Karena hanya ini satu-satunya cara yang kutahu untuk membunuh rindu…
.
.
CAN YOU SPEAK KOREAN?
.
.
SuLay
.
.
YAOI
.
.
-000-
"Hanggukmal hal jul aseyo*?"
Yixing boleh seputih mutiara dan sipit bak bulan sabit seperti lazimnya penduduk asli negeri ini, tapi tetap saja belum benar-benar berhasil 'menjelma pribumi'. Ada saja yang sadar kalau dia ini orang asing, buktinya dia kembali mendapatkan pertanyaan semacam yang meluncur dari bibir tipis pemilik paras setampan Archangel Michael yang tahu-tahu duduk di sebelahnya. Mungkin laki-laki berparas malaikat itu orang kesekian puluh yang mengajukan pertanyaan serupa. Kesekian puluh, ya, mengingat sudah cukup lama Yixing menjejak Seoul, juga mengingat penampilan fisiknya masih gagal 'menyerupai Korea'. Terdeteksi sebagai orang asing, ya Yixing ini.

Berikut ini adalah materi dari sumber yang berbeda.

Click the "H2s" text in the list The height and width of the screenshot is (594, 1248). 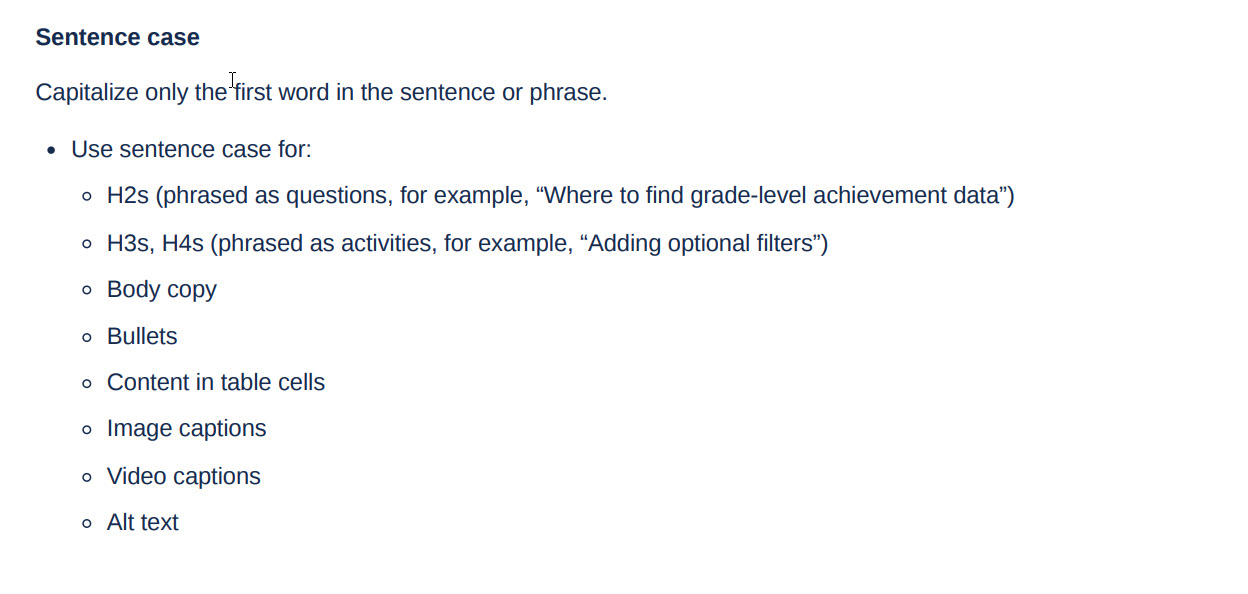point(128,196)
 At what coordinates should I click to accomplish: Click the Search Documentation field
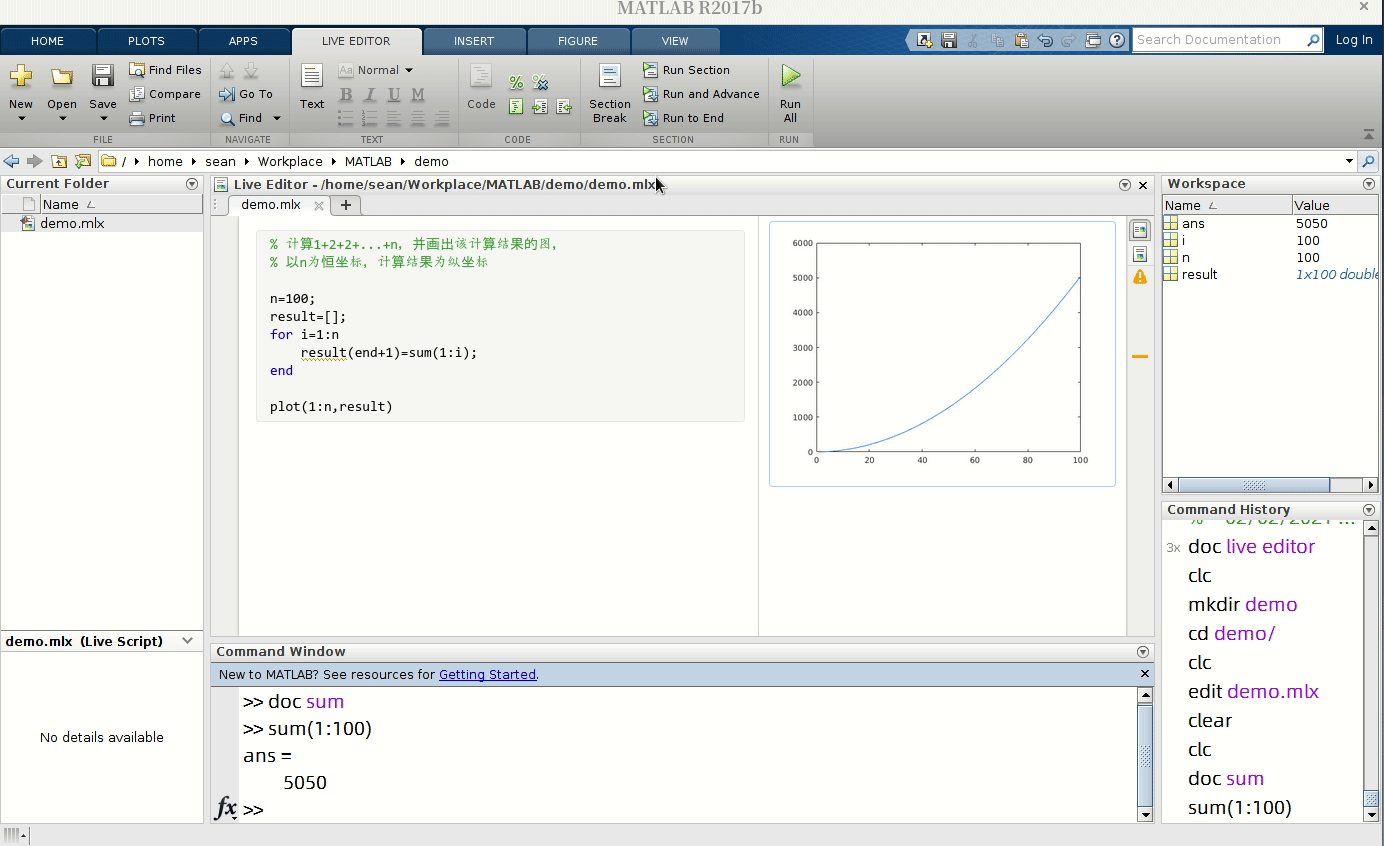pyautogui.click(x=1222, y=40)
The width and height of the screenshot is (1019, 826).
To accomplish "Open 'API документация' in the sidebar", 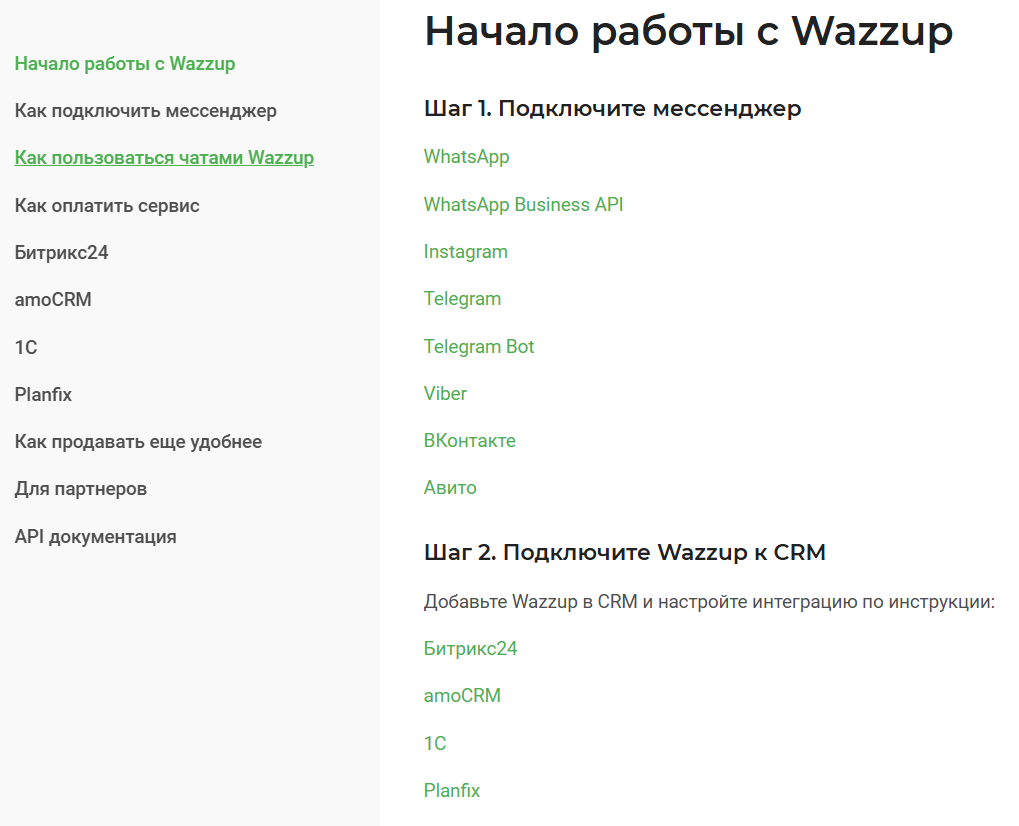I will (95, 537).
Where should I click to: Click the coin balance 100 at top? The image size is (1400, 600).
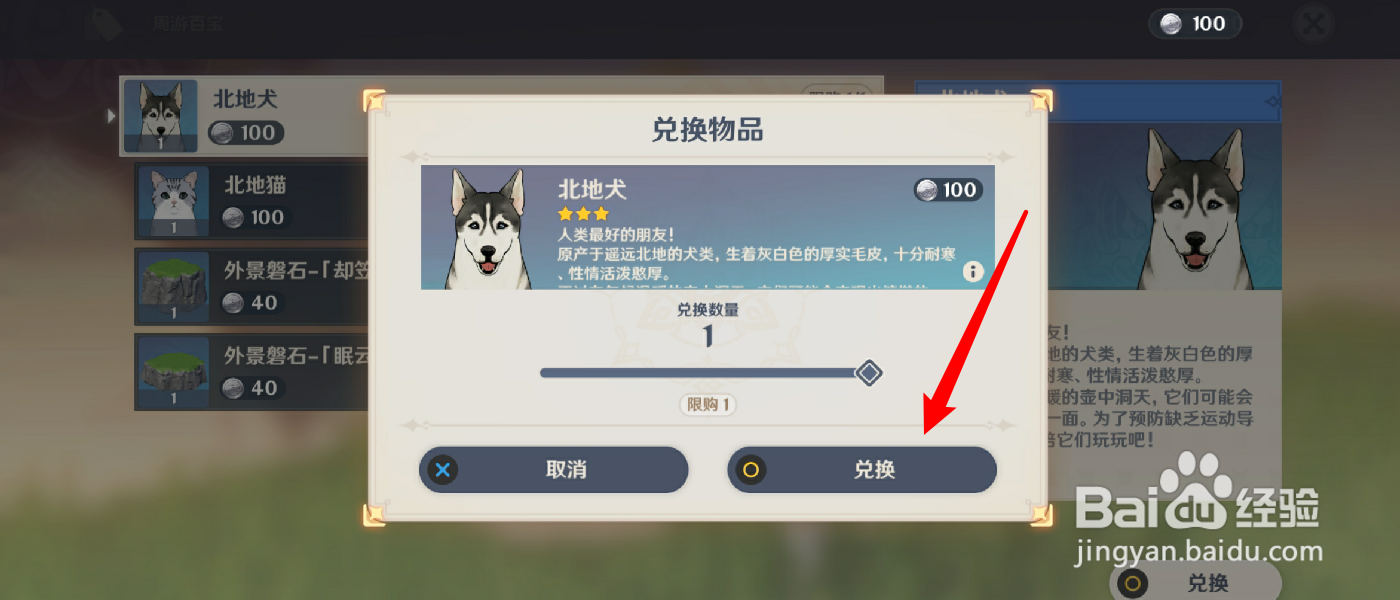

"A little." Alih-alih bahasa Korea, Yixing justru menjawab dalam bahasa Inggris. Nadanya enggan, mungkin karena terlalu bosan mendapat pertanyaan serupa. Pemuda manis yang satu ini bahkan menolak untuk menoleh pada sang penanya, tetap fokus membaca novel populer Denmark berjudul Miss Smilla's Feeling For Snow karya Peter Høeg versi terjemahan bahasa Korea.
"Jinjjayo? Tapi kenapa kau begitu berani membaca novel terjemahan dalam bahasa Korea?"
Pemilik paras setampan malaikat mendesis. Kentara benar jawaban Yixing tak berkenan baginya.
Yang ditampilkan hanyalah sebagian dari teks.